Saved entries:
======

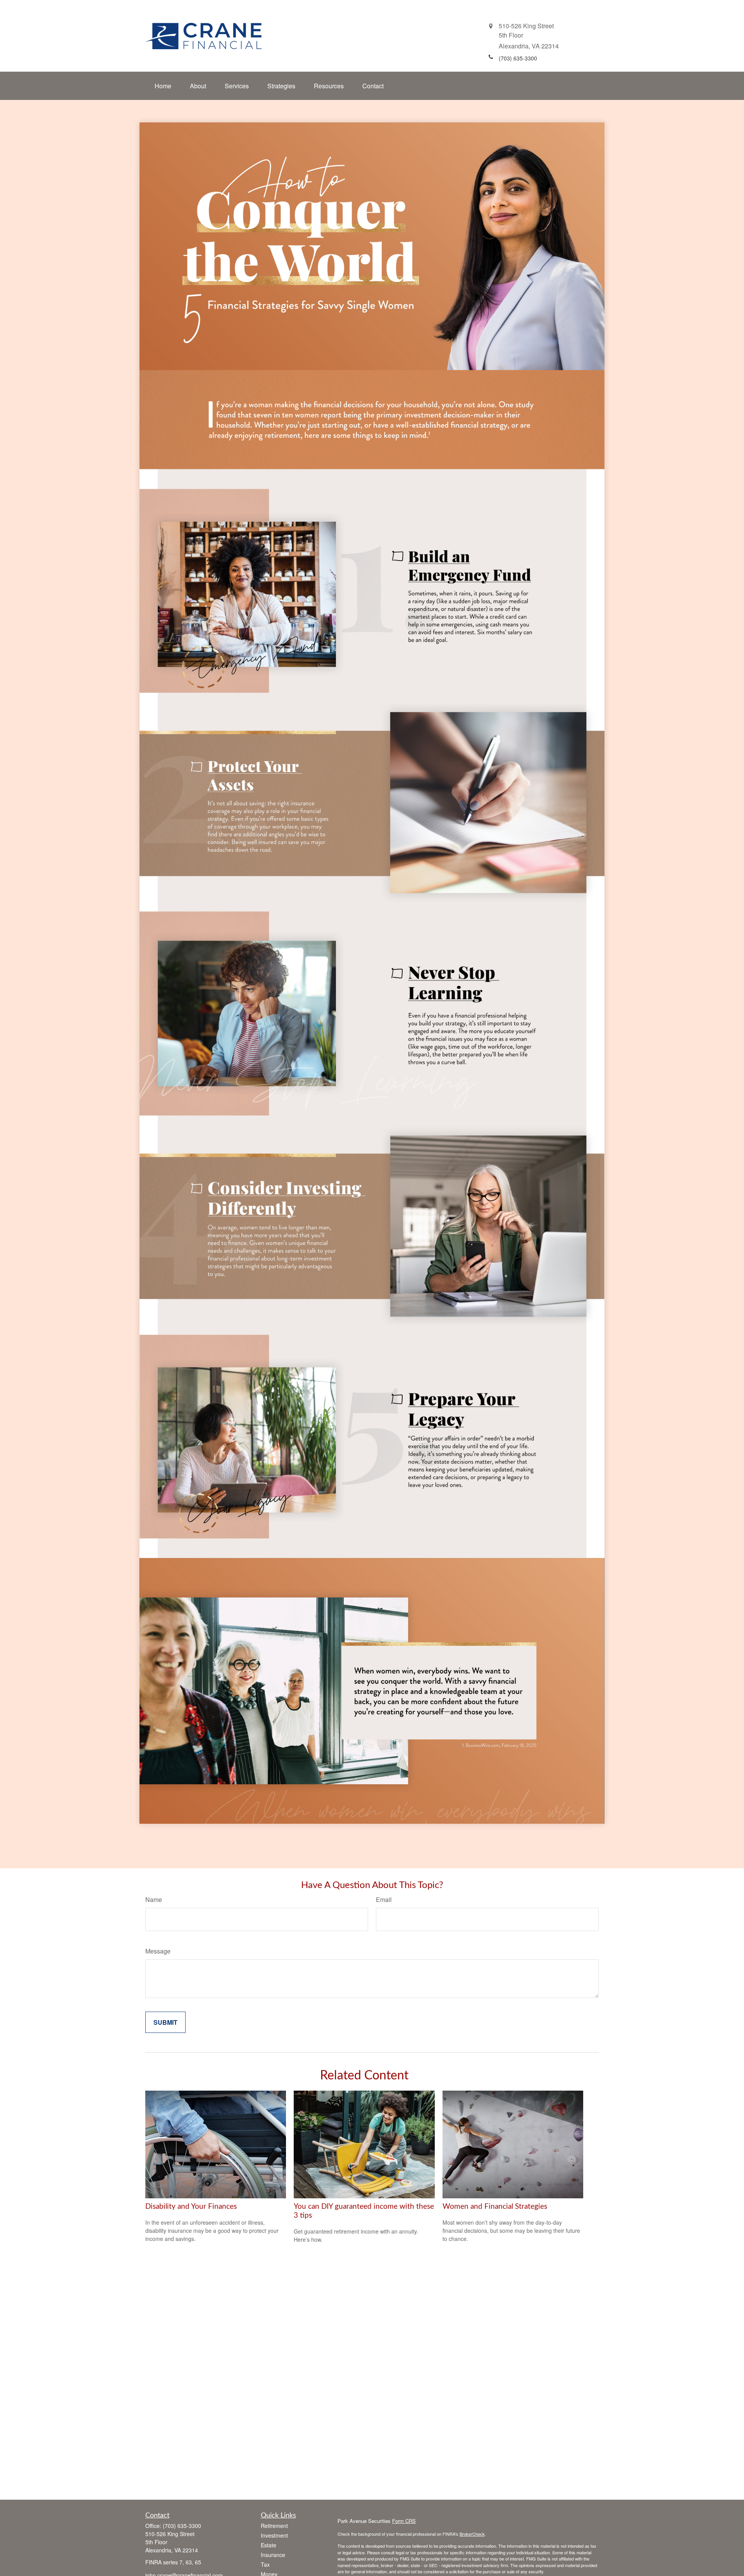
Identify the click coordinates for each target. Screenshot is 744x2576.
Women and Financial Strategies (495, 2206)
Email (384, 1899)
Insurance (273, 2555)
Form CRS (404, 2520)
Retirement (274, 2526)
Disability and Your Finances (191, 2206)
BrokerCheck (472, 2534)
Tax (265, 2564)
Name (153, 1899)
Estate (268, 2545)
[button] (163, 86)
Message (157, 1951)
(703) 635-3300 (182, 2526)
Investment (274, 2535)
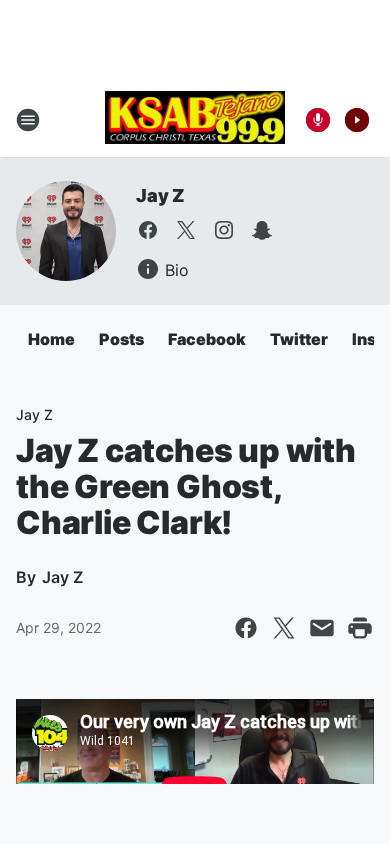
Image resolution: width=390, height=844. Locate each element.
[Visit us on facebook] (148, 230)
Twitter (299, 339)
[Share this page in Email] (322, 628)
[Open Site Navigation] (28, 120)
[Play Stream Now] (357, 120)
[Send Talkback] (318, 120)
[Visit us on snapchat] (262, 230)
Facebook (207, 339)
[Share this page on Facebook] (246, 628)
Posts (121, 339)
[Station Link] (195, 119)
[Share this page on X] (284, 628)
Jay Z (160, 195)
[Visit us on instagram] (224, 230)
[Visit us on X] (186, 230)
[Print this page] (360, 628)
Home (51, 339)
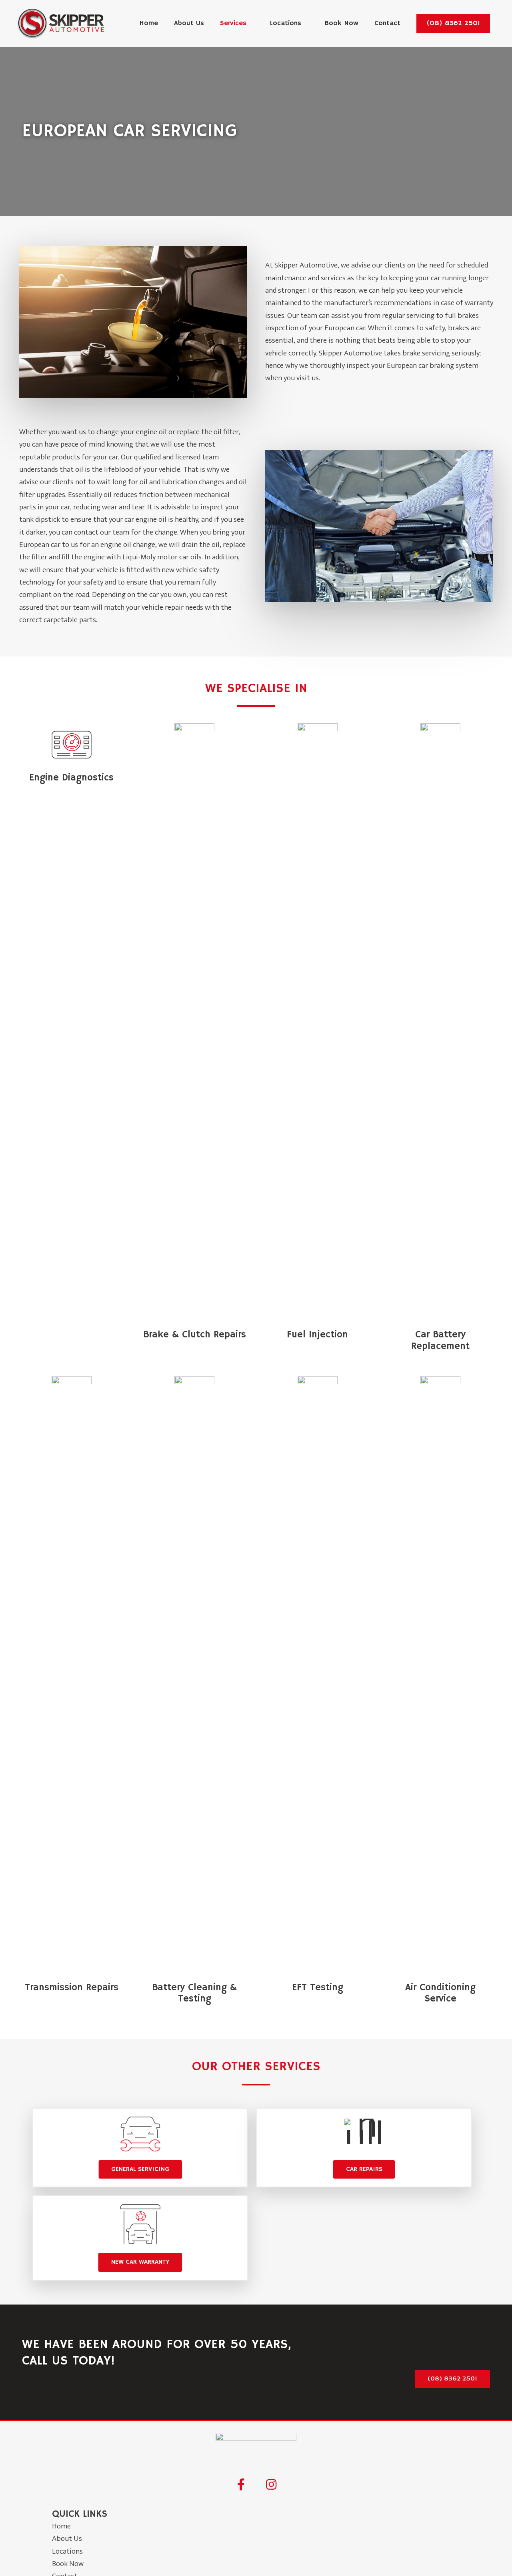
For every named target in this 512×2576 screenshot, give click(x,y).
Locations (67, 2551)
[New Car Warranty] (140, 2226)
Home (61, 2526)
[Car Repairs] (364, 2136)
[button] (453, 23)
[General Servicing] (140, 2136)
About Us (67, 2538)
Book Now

======

Required work: Each line of the records that contains the string "Share" must be copied.

Response box:
[Share this page in Email] (322, 628)
[Share this page on Facebook] (246, 628)
[Share this page on X] (284, 628)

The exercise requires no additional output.